Is age-dependent, ketamine-induced apoptosis in the rat somatosensory cortex influenced by temperature?

General anesthetics have long been thought to be relatively safe but recent clinical studies have revealed that exposure of very young children (4 years or less) to agents that act by blocking the N-methyl-d-aspartate receptor (NMDAR) can lead to cognitive deficits as they mature. In rodent and non-human primate studies, blockade of this receptor during the perinatal period leads to a number of molecular, cellular and behavioral pathologies. Despite the overwhelming evidence from such studies, doubt remains as to their clinical relevance.

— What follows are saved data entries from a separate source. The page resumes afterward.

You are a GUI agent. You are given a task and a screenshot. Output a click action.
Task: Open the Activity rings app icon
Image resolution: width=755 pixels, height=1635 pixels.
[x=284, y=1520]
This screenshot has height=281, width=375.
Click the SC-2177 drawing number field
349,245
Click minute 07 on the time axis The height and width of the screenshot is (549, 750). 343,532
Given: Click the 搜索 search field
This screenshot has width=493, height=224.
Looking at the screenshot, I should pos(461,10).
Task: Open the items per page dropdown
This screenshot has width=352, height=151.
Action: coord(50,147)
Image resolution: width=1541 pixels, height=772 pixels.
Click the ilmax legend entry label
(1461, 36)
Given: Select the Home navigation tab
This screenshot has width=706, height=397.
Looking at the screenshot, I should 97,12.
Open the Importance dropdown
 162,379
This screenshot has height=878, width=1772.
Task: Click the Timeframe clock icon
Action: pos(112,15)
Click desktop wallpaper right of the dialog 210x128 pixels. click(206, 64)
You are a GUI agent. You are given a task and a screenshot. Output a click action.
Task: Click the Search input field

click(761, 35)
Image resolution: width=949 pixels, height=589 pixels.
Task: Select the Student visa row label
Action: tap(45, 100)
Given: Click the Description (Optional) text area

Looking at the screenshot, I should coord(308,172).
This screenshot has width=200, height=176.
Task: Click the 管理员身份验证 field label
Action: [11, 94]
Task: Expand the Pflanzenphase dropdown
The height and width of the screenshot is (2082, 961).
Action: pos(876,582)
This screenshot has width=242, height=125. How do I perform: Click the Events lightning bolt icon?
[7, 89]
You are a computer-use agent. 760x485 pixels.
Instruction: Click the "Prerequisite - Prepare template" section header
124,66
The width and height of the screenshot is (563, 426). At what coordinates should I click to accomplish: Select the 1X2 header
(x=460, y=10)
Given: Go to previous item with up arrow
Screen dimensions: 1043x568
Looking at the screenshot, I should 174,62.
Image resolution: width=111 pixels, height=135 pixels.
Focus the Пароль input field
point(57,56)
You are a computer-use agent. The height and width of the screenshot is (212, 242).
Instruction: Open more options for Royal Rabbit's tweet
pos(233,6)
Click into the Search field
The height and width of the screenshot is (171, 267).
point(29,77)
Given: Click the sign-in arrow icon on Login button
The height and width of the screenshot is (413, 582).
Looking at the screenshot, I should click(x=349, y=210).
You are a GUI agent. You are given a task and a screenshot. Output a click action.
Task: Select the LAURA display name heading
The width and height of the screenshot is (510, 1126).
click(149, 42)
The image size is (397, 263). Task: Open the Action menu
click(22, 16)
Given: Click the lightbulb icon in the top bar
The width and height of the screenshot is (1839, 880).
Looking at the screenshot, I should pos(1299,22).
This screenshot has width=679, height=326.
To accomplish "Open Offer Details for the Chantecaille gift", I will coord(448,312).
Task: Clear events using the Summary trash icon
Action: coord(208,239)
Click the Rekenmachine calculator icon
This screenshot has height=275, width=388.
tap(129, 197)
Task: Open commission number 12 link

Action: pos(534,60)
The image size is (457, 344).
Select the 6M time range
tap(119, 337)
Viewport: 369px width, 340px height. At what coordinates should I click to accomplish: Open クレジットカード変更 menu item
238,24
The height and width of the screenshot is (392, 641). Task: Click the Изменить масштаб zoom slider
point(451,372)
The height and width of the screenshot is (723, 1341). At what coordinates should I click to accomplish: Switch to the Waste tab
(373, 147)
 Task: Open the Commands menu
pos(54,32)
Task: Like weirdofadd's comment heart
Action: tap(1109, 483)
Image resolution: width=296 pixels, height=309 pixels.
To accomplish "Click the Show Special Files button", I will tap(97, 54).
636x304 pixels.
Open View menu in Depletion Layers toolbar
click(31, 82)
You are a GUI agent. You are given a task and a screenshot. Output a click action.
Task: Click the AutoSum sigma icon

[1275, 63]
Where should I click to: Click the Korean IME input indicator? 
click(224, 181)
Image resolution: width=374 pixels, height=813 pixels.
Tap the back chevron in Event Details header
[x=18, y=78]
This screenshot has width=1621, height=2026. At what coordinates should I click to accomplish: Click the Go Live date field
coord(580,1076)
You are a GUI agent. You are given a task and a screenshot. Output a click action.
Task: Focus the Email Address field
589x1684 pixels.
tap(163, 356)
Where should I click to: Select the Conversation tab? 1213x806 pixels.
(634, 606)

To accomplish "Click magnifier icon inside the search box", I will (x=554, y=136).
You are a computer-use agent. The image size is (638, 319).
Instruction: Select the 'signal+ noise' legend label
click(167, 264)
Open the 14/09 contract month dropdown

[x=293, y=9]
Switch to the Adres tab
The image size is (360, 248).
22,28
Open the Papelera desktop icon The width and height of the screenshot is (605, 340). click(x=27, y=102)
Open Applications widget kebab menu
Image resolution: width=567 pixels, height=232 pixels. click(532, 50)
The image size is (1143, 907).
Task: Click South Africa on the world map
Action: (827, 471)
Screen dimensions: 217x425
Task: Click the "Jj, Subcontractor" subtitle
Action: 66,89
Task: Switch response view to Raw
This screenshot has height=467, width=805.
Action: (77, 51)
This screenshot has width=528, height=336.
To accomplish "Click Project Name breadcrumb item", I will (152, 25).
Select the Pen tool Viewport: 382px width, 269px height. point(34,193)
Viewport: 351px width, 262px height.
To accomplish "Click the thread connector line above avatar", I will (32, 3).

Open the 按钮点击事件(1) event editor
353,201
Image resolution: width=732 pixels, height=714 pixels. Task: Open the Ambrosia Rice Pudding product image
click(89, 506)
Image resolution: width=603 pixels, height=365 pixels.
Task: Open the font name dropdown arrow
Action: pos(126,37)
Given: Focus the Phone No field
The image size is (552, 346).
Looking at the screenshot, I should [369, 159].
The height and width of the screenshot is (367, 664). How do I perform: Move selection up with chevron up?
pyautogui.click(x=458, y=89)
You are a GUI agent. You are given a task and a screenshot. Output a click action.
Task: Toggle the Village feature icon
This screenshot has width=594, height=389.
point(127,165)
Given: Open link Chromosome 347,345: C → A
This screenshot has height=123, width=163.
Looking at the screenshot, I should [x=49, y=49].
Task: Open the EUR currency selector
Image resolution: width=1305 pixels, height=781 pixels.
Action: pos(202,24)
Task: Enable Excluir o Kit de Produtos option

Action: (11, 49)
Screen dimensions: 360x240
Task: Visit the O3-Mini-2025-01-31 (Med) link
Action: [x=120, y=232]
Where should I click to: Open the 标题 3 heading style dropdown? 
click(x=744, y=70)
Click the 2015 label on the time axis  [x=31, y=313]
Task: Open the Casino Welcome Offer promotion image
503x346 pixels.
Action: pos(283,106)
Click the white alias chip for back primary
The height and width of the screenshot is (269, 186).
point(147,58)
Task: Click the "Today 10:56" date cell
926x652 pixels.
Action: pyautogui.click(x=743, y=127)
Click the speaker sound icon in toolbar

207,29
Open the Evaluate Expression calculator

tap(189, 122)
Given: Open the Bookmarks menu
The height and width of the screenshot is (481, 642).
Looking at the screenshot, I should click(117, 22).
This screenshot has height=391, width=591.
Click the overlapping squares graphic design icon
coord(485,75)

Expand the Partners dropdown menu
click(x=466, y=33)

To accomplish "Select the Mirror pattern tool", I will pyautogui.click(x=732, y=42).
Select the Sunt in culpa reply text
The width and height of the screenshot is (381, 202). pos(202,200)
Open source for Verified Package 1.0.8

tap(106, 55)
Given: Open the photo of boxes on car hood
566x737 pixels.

A key issue is whether the primary injury (apoptotic cell death) is specific to receptor blockade or due to non-specific, patho-physiological changes. Principal to this argument is that loss of core body temperature following NMDAR blockade could explain why injury is observed hours later. We therefore examined the neurotoxicity of the general anesthetic ketamine in P7, P14 and P21 rats while monitoring core body temperature. We found that, at P7, ketamine induced the pro-apoptotic enzyme activated caspase-3 in a dose-dependent manner. As expected, injury was greatly diminished by P14 and absent by P21. However, contrary to expectations, we found that core body temperature was not a factor in determining injury. Our data imply that injury is directly related to receptor blockade and is unlikely to be overcome by artificially changing core body temperature.